**** Task input ****

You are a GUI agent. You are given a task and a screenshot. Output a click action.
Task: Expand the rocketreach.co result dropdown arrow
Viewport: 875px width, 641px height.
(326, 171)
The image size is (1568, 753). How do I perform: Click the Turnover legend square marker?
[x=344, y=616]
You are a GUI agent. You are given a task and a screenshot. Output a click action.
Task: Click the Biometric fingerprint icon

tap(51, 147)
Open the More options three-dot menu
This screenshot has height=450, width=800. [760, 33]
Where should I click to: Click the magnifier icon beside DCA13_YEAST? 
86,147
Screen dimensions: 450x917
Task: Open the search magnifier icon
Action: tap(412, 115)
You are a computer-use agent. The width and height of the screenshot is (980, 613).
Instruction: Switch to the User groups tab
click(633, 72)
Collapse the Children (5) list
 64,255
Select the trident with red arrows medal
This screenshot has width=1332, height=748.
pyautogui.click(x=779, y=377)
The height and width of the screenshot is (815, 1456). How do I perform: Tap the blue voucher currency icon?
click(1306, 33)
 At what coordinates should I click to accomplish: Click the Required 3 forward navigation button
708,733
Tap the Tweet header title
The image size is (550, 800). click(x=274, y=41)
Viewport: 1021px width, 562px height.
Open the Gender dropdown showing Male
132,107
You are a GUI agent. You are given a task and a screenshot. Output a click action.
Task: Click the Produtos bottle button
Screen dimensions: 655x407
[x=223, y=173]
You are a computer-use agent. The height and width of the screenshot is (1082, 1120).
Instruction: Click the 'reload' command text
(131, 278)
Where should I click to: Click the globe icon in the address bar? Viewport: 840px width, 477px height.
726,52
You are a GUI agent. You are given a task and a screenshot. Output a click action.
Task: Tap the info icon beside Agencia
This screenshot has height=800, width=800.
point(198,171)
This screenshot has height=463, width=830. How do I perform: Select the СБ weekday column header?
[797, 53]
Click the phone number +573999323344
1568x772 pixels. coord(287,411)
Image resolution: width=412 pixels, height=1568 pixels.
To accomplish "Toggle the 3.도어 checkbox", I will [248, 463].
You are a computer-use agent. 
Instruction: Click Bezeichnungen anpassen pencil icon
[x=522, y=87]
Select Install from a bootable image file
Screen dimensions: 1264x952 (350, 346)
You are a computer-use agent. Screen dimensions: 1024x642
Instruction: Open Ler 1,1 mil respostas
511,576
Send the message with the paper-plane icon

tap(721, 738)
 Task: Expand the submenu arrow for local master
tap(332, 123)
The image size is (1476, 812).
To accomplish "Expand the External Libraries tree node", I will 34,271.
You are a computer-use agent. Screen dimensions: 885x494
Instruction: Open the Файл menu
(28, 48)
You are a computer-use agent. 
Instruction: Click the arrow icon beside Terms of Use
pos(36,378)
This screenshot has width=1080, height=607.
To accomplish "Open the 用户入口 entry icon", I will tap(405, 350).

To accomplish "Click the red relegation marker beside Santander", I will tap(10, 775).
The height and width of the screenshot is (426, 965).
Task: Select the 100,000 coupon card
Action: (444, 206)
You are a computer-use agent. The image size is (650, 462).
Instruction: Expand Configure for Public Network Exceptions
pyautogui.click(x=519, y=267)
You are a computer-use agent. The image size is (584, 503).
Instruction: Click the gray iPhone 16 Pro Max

****

Prompt —
This task calls for each line of the material that contains "computer".

Result —
You are a computer-use agent. The width and height of the screenshot is (980, 613).
You are a computer-use agent. The height and width of the screenshot is (1082, 1120).
You are a computer-use agent. 
You are a computer-use agent. Screen dimensions: 1024x642
You are a computer-use agent. Screen dimensions: 885x494
You are a computer-use agent. 
You are a computer-use agent. The image size is (650, 462).
You are a computer-use agent. The image size is (584, 503).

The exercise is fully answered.